Im konkreten Fall bot die in Gibraltar ansässige Beklagte im Internet gegen Entgelt unter anderem die Vermittlung von Tipps auf den Ausgang von Ziehungen der Lotterien LOTTO 6aus49, EuroJackpot, GlücksSpirale und KENO an. Hiergegen wandte sich die Klägerin, die mit Genehmigung des Landes Rheinland-Pfalz Lotterien veranstaltet bzw. vom Land Rheinland-Pfalz mit der Durchführung der vom Land veranstalteten Lotterien und Sportwetten beauftragt ist. Sie beantragte unter anderem, die Beklagte dazu zu verurteilen, dieses Internetangebot einzustellen und verwies darauf, dass öffentliche Glücksspiele – mit Ausnahme der Lotterien und Sportwetten – im Internet grundsätzlich verboten sind (§ 4 Abs. 4 Glücksspielstaatsvertrag). Dem ist die Beklagte mit dem Einwand entgegengetreten, dass es sich bei ihrem Angebot um eine Lotterie handele. Auch verstieße die einschränkende Regelung des Glücksspielstaatsvertrages gegen Unionsrecht, insbesondere gegen die Dienstleistungsfreiheit.
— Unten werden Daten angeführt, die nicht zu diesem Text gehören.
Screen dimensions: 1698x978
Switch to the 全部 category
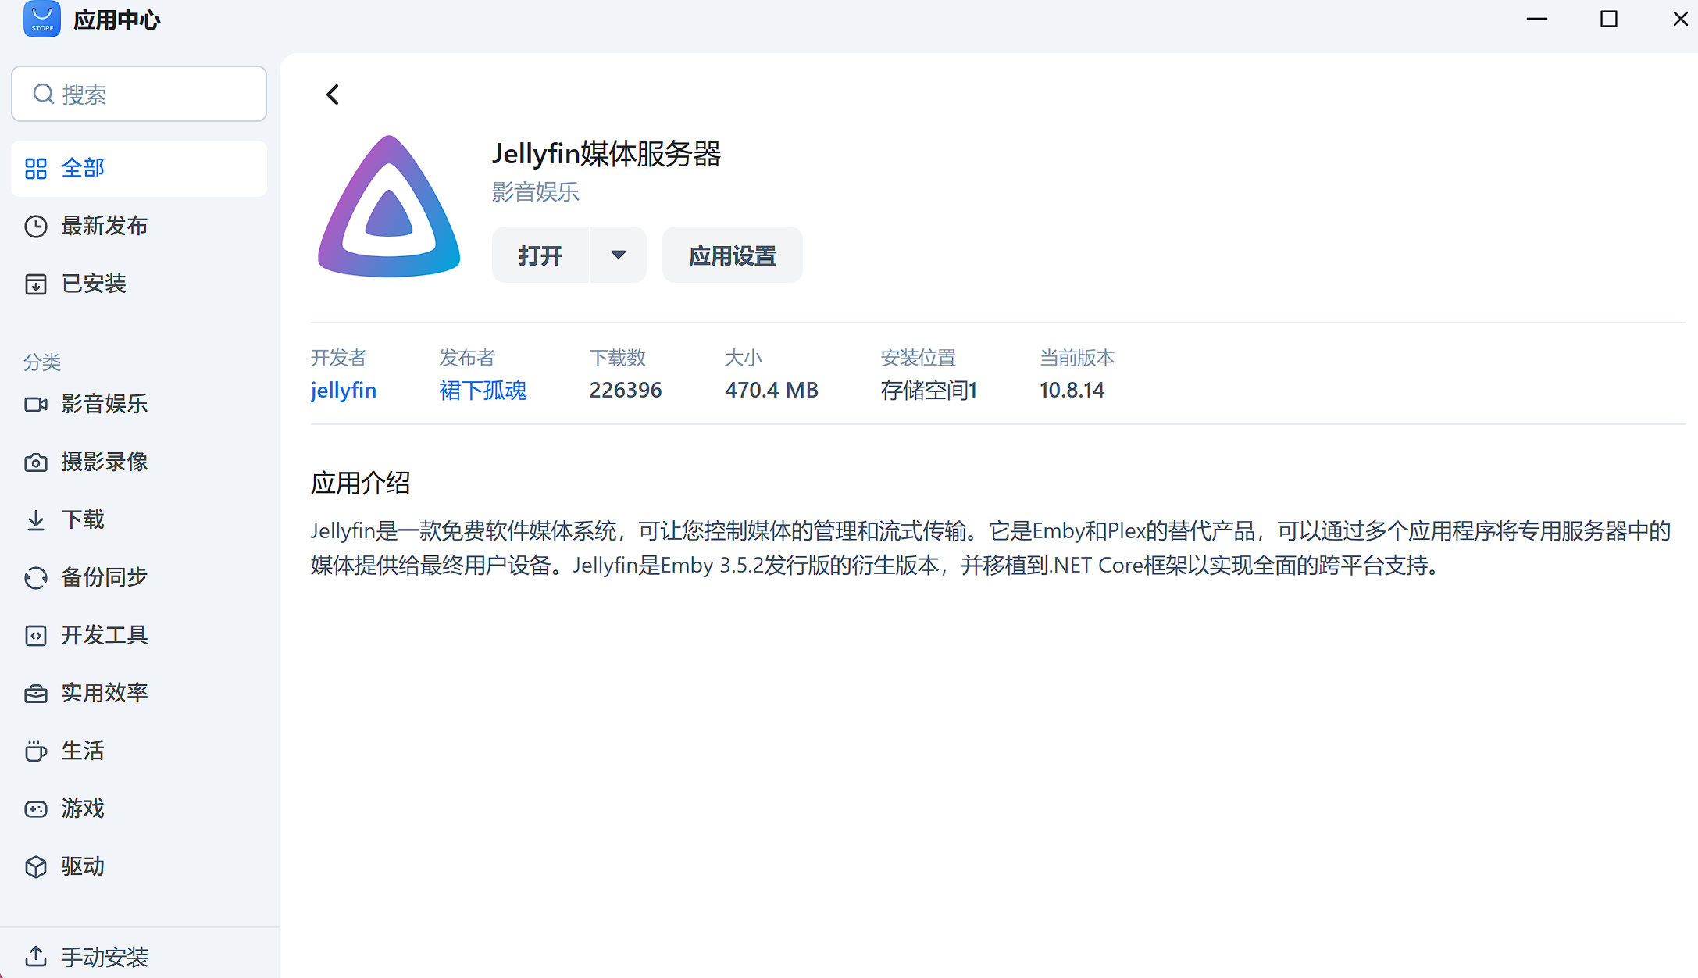[83, 168]
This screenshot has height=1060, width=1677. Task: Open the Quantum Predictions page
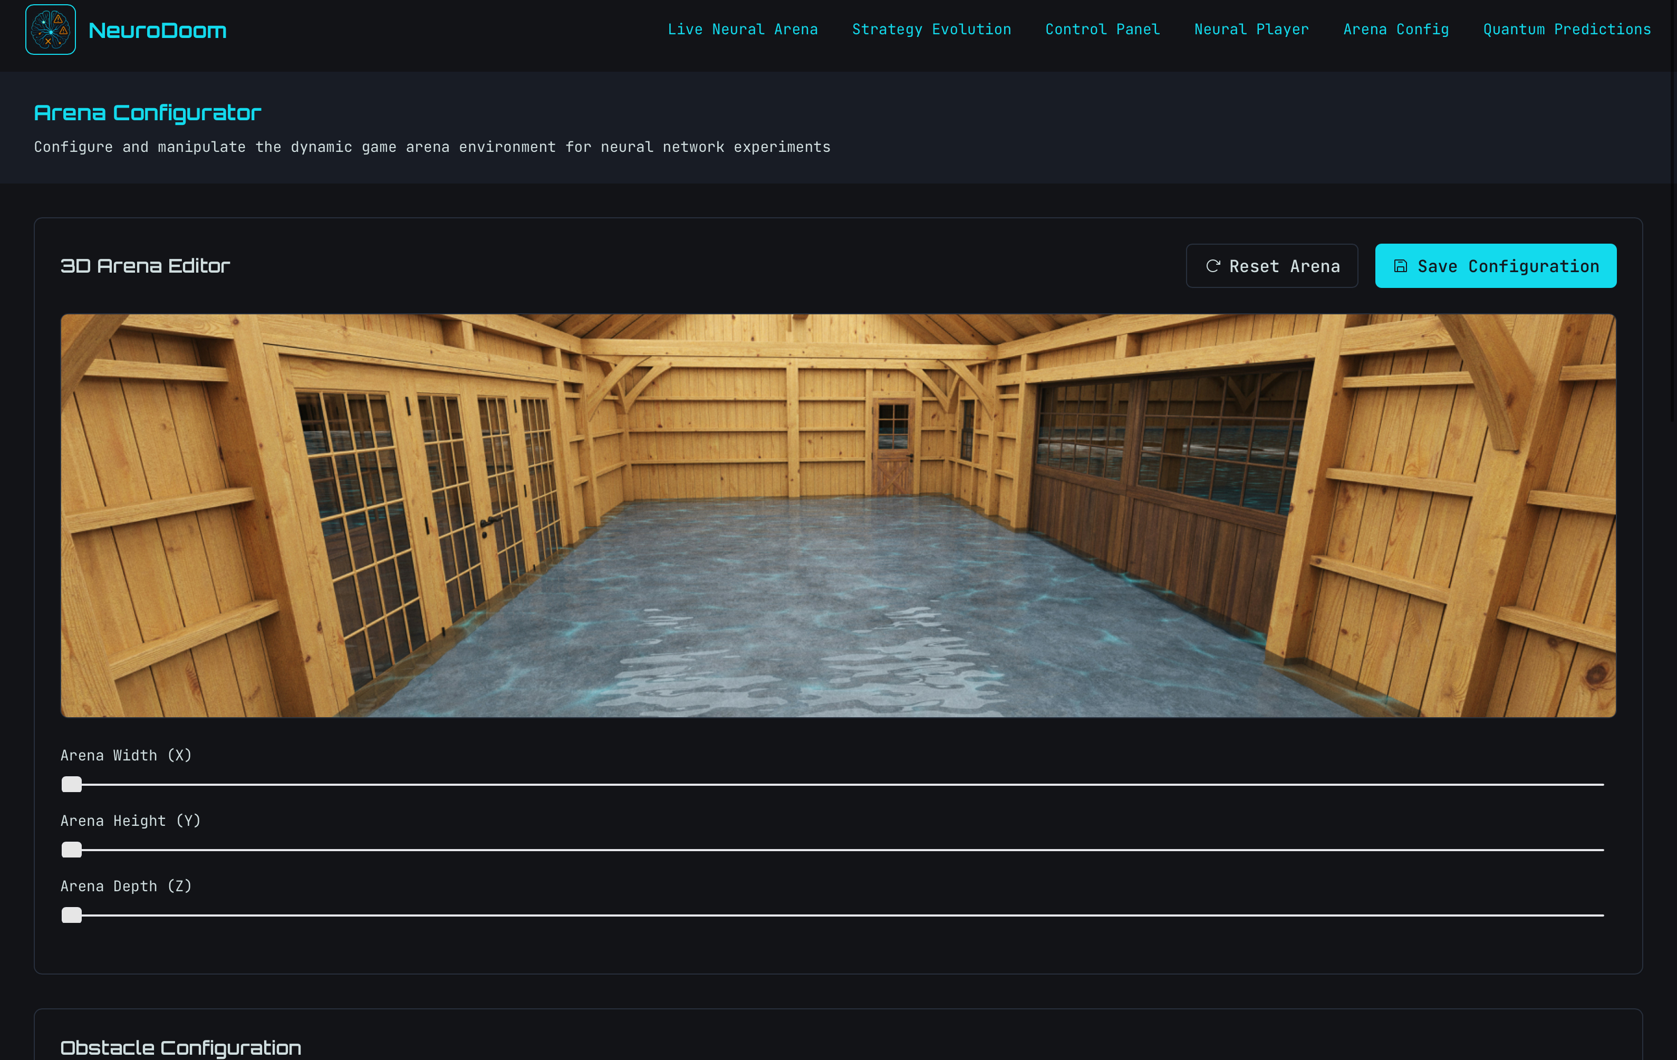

Bereits das Landgericht ist der Argumentation der Beklagten nicht gefolgt und gab der Klage mit der Begründung statt, dass es sich bei dem Internetangebot nicht um eine Lotterie handele, sondern um die – im Internet nicht erlaubte – Vermittlung von Wetten auf die Lotterien des Deutschen Lotto- und Totoblocks. Der Senat hat die Rechtsansicht des Landgerichts bestätigt und die Berufung der Beklagten insoweit zurückgewiesen.

Der Senat hat klargestellt, dass die Lotterie sich von der Wette dadurch unterscheidet, dass ein „Spielplan“ des Veranstalters vorliegt, der unter anderem bestimmt, welches zukünftige Ereignis für den Eintritt des Gewinns entscheidend ist, und wie dieses Ereignis zustande kommt. Das könne z.B. die Ziehung einer Zahlenfolge sein. Der Eintritt des maßgeblichen zukünftigen Ereignisses liege also bei der Lotterie im Einflussbereich des Veranstalters. Demgegenüber liege bei der Wette das für den Gewinn entscheidende Ereignis außerhalb des Einflussbereichs des Wettanbieters. Letzteres sei bei der von der Beklagten veranstalteten „Zweitlotterie“ der Fall. Bei ihr hänge die Entscheidung über Gewinn und Verlust von der Durchführung und vom Ausgang der „Primärlotterie“ ab. Auf beides habe der Veranstalter der „Zweitlotterie“ keinen Einfluss. Er übernehme lediglich die Ergebnisse der „Primärlotterie“. Folglich handele es sich bei der von der Beklagten angebotenen „Zweitlotterie“ tatsächlich um die Vermittlung einer Wette auf den Ausgang der „Primärlotterie“. Als Internetangebot seien jedoch allenfalls Sportwetten und Lotterien zulässig (§ 4 Abs. 5 Glücksspielstaatsvertrag). Diese Regelung des Glücksspielstaatsvertrages diene dem berechtigten Anliegen, die Spielsucht zu bekämpfen und die Teilnahme von Jugendlichen an Glücksspielen zu verhindern. Sie verstoße nicht gegen Unionsrecht. Jeder Mitgliedsstaat dürfe das Schutzniveau bei Glücksspielen selbst festlegen.

Der Senat hat die Revision gegen das Urteil nicht zugelassen.